Famílias europeias: Tânger volta a deixar em aberto futuro do Chega

Os candidatos discordaram ainda sobre as questões da integração europeia: Paupério defende que seja intensificada, nomeadamente nas questões da fiscalidade, uma vez que quer quer as regras sejam harmonizadas para travar os paraísos fiscais; já Tânger pronunciou-se “contra o federalismo” e declarou: “Não queremos ser cidadãos de Bruxelas, queremos ser cidadãos de Portugal”.

O debate acabaria ainda com um embate sobre as famílias europeias em que os dois partidos se inserem, uma vez que o candidato do Chega voltou a deixar em aberto a possibilidade de abandonar o ID: “Vamos ver o que as eleições dão em termos de distribuição pelas famílias políticas”. Paupério, que recusa sair dos Verdes, aproveitou a deixa para terminar ao ataque: “Se isto não é um catavento não sei o que isto diz sobre o Chega. Neste momento quem vota no Chega não sabe se vai para a extrema-direita ou para os conservadores. Está tudo dito”.

O diálogo mais revelador

Tânger-Corrêa — A UE sempre enviou ajuda aos palestinianos.

Francisco Paupério — E que Israel corta essa ajuda.

Tânger-Corrêa — Não. Não.

Francisco Não corta? Não tem visto as notícias. Está a dizer uma mentira: que Israel não cortou estas ajudas militares e não destruiu camiões, como há vídeos. Está provado que fez isso à entrada da Palestina. 

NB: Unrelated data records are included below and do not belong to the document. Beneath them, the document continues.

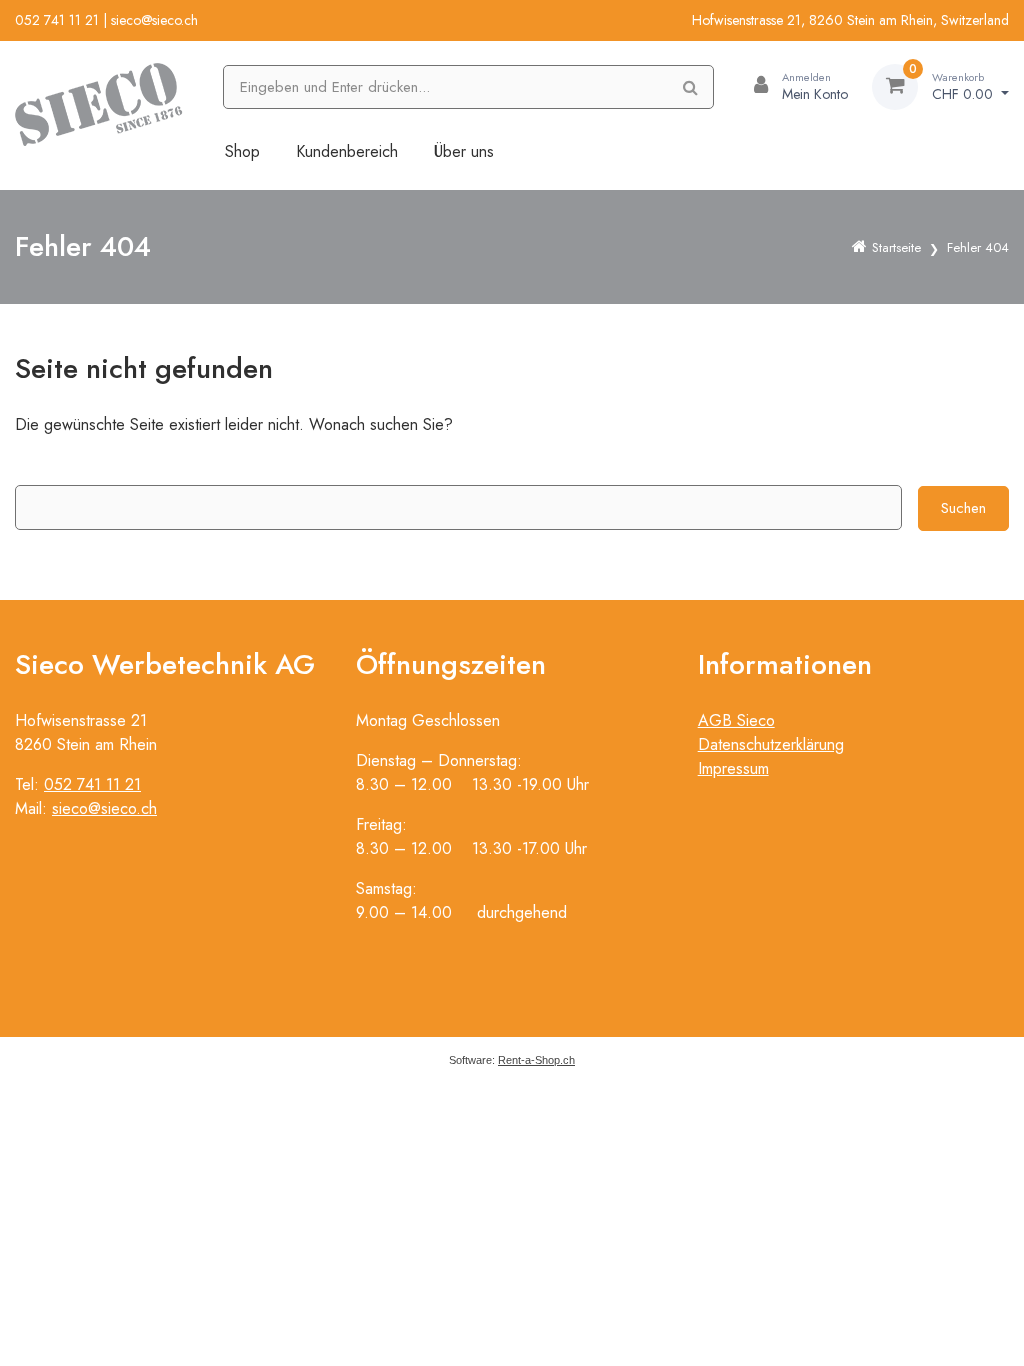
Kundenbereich (347, 151)
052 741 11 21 (57, 20)
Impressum (733, 768)
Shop (242, 151)
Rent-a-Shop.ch (536, 1060)
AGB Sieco (736, 720)
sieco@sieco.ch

Tânger-Corrêa — Sim. Porque os camiões iam diretos para o Hamas  e não para a população.

Francisco Paupério — O que está a dizer é que a Europa já não está a ajudar. 

Tânger-Corrêa — A Europa ajuda, mas não militarmente. Alimentar e de saúde.

Francisco Mas está a dizer que está a ser cortada por causa do Hamas. Se não ajuda de forma humanitária, de que forma ajuda?

Tânger-Corrêa — Ajuda. Sempre ajudou. Atenção que a ajuda da Europa aos palestinianos é uma ajuda que vem muito detrás. Tem muitos anos. Não é de agora. Agora é evidente que parte dessa ajuda passava pelo Hamas. A maior parte dos funcionários das Nações Unidas estão ligados ao Hamas na Faixa de Gaza

Francisco Paupério — Essa é uma nova teoria que ainda não tínhamos ouvido. Já tínhamos ouvido teorias antissemitas, esta ainda não.

Tânger-Corrêa — Acha que eu sou antissemita? Não fiz comentários nenhuns. Acha que fui embaixador lá, que tenho amigos, que dei apoio ao embaixador de Israel no Cairo e acha que sou antissemita? Quer dizer que os egicípcios quando avisaram Israel do 7 de outubro também foram antissemitas?